Manual memory management is for bootlicking fascists.
Name:
Anonymous2016-01-15 22:05
>>5 "The world would be better place without trash, so I pick it up and maybe others will too" Nobody forces you to manage memory but the system will suffer if you don't.
Name:
Anonymous2016-01-15 22:25
It's really easy when compiling to CPS to see when you need to allocate and deallocate something. In fact, it could be compile-time GC.
Name:
Anonymous2016-01-15 22:38
I wrote Hello World! in lambda calculus when I was 12 (it still hasn't halted).
Name:
Anonymous2016-01-16 11:22
>>7 Chicken Scheme and, I'm sure, some other compilers for functional languages do this. No one has seen any real opportunity to make it into compile-time GC. You're saying you're smarter than those compiler writers?
>>7 One word: User input. Static analysis of memory requirements go out the window. Example: Take an input string and make a sorted list of all the vowels. Compile-time GC that!
Name:
Anonymous2016-01-16 12:46
Being paranoid about your girlfriend wouldn't be necessary
>>17 Are you saying that to decide if you will put free in your C program after you have put malloc you need to solve the halting problem? Please do not claim things you have no idea about.
>>24 Thanks for explaining yourself. Everyone else is now enlightened by how clever you are.
Name:
Anonymous2016-01-17 0:37
>>25 why are you arguing with a retard? He either doesn't know this problem is undecidable and will never understand that -- in which case arguing is pointless. Or he has figured that out and is too embrassed to admit he was wring -- in which case arguing is pointless. do something better that let idiots enjoy arguing on here! If we keep responding to them about haskell or the turing machine section of cs 101 the board will be taken over by them and we wont be able to talk about anything else.

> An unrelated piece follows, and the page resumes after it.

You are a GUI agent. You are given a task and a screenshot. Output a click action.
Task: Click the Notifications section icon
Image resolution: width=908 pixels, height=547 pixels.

A complementary form of automatic memory management
you still need a runtime GC along with this. It just means the runtime GC does less.
Name:
Anonymous2016-01-17 2:15
>>28 also if you're pointing me at this because you're actually interested in compile time GC (and aren't just just some shitter wasting peoples time trying to prove that a thing you said is "right") you should read matt mights thesis - it has a chapter on abstract GC.
Welcome to C. You must be new. Enjoy your malloc() and free().
Seriously, go crank open an old school book on actual Computer Science sometime, as opposed to the standard Java diploma mill schmutz that mostly gets pumped out nowadays. The more I (slowly) learn, the more I realize there's bugger all math or science involved in 99% of today's mainstream programming and languages. It's mostly bureaucracy, ideology, and good ole John Wayne cowboyism; just high-functioning Dunning Kruger-ism.
To quote Guy Steele (before he went to the dark side): "The most important concept in all of computer science is abstraction."
Everything else is just the tedious mechanical crap you've gotta wade through on your way to being able to say what you mean. And modern mainstream languages are *fantastically good* at drowning that one simple truth under such infinite barrels of crap. Sorry, but if your only pleasure in life is spelunking code all day, every day, there is something wrong with you as a person. Go write a metacircular evaluator. I'll wait.
Name:
Anonymous2016-01-18 21:01
>>42 The wisest thing ever said on /prog/ was that programming is demeaning. My kneejerk reaction was that this was wrong, but after puzzling over it for a few years, I can see the brilliance of it. Anonymous wasn't speaking of the nature of programming, or an idealized programming, or anything like that, he was speaking of programming as it is practiced. Programming in C or Java is not an mental exercise (though it too often is mental masturbation), it is a menial one. One does not create universes by fiddling with electrons, electrons are just a building block. Likewise, it is likely to be impossible for a human programmer to ever creating meaningful programs while he is tethered to the ground by his limited toolset. Languages like Scheme set the programmer free from the tedious shackles of manual memory management, and allow him to instantly begin exploring the beautiful side of programming. Lisp is a language for humans, C is a language for computers. To program in C (or any other low level language), one forces oneself to subsume the role of the computer, to become it. How is that fitting for great beings such as ourselves?
Name:
Anonymous2016-01-18 22:08
>>43 It's a trade off. Do you want fine control over the computer? The price to pay for this control is a more complex programming paradigm as you're required to specify the details of what to control. If you prefer a more abstract programming paradigm, there are other languages that are designed to automatically manage the machine bookkeeping aspect of programming.
I like C and I use it for what it is good for: a systems level programming language good for writing operating systems, compiler tools and other applications that would benefit from explicit programmer control. Most of the applications that I write don't need such level of control so I prefer to reduce my cognitive burden by using a more abstract language. Scheme is my general purpose language of choice.
Name:
Anonymous2016-01-19 2:35
You wanna know what's a good systems language, vee-echci-fucking-dee-ell.
Name:
Anonymous2016-01-19 3:20
the average gro needs GC bc he can't into low level stuff
Name:
Anonymous2016-08-24 2:17
If Java has garbage collection, why doesn't it collect itself?